Peter Jobin tests the impact of oil on freshwater sedimentsMaster’s student Peter Jobin tests the impact of oil on freshwater sediments in the Great Lakes Institute for Environmental Research biomaterials laboratory.

International team to explore impact of freshwater oil spill

What would happen to the Great Lakes freshwater ecosystem if there were an oil spill? An international, multidisciplinary team of scientists is planning in-depth investigations into that very question.

UWindsor researchers from the Great Lakes Institute for Environmental Research (GLIER) are joining a multi-faceted team led by Michigan’s Lake Superior State University in the Biological Impacts of Oil in Our Waters of the North (BIO-OWN) network. The four-year project has received $1,756,000 from Natural Resources Canada Multi-Partner Research Initiative fund.

“There is not a lot of research that’s been done on freshwater habitats and what happens when these spills occur,” says Chris Weisener, School of the Environment professor and GLIER researcher.

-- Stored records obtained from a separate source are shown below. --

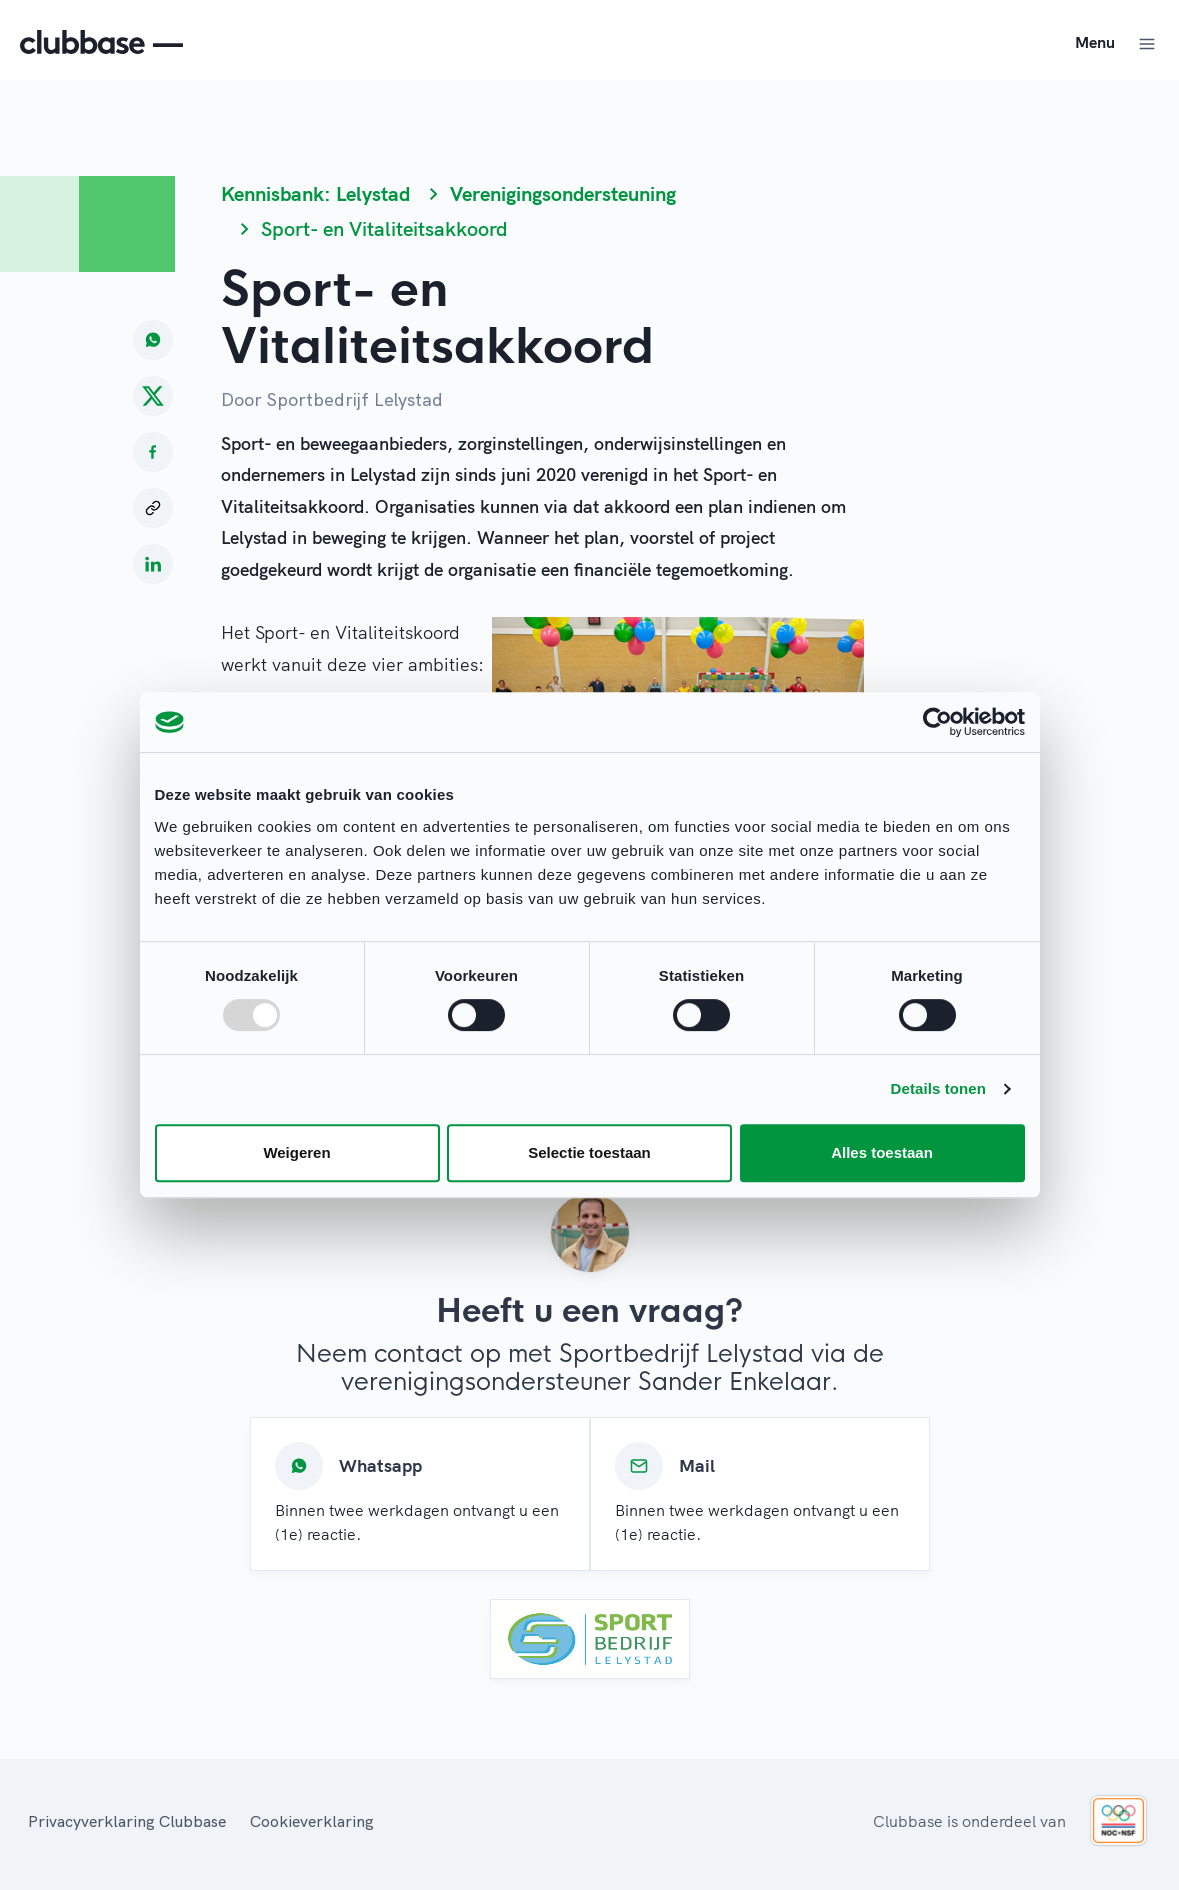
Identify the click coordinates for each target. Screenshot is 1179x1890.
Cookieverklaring (312, 1821)
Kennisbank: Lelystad (315, 193)
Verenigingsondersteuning (563, 193)
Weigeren (296, 1152)
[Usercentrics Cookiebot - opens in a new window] (937, 722)
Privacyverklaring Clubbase (127, 1821)
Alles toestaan (882, 1152)
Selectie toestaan (589, 1152)
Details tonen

“Many studies have explored the impacts of oil spills on aquatic life; however, most studies have focused on marine systems, effects on individual species, or used lab-based experiments.”

The team will take wetland samples and run simulation exercises to evaluate long-term effects of oil on the structure and function of wetland communities.

The facility will be constructed along the shores of the St. Marys River, which connects Lake Superior to Lake Huron, and will enable researchers to study long-term, multi-trophic level effects of oil spills and bioremediation strategies under ambient environmental conditions, including harsh winters. Researchers will perform analysis in-house at GLIER.

“We do know oil impacted wetlands given time seem to respond favourably especially in saltwater environments, but the ecology is completely different compared to a freshwater system,” says Dr. Weisener.

“We’ll transplant wetland materials and expose those materials to an oil product. We’re starting at the base of the food web because we want to specifically observe whether the microbes respond favourably to that exposure.”

The project will work with real systems and study the unique possibility of bioremediation through microbes.

“Microbes see the oil as food,” Weisener says. “We also want to know whether the natural biogeochemical cycling is disrupted when exposed to these oil products and if they end up producing any harmful byproducts.”

GLIER director Mike McKay says there are other factors to consider regarding Lake Erie since the lake already has natural sources of gas that seep in.

“There are hundreds of gas swells in the central basin of Lake Erie?” says Dr. McKay. “Does this mean the system is already primed to deal with hydrocarbon contamination? Are the necessary organisms already present?”

Approaching the natural community, he says, will provide a more realistic picture of what is actually going on, including collecting local samples.

“We’ll expose real communities, taken from wetlands mainly in Sault St. Marie,” says McKay.

“But we hope to augment with local samplings including areas that might be prone to low level but chronic exposure — like low level oil pollution from the Detroit River shipping industry.”

The three main goals of the network are to:

  • advance scientific understanding of the ecological effects of oil spills,
  • inform risk assessment models, and
  • enhance oil spill preparedness, response, and damage assessment.

Master’s student Peter Jobin (BSc 2023) will start collecting samples for the project in the spring and summer of 2024-25.

The diverse team also includes experts from Algoma University, Sault Ste. Marie Tribe of Chippewa Indians, U.S. Coast Guard, U.S. Geological Survey Great Lakes Science Center, Cedre (France), as well as Lake Superior State University’s Center for Freshwater Research and Education, host site of the USCG Center of Expertise for Great Lakes Oil Spill Preparedness and Response.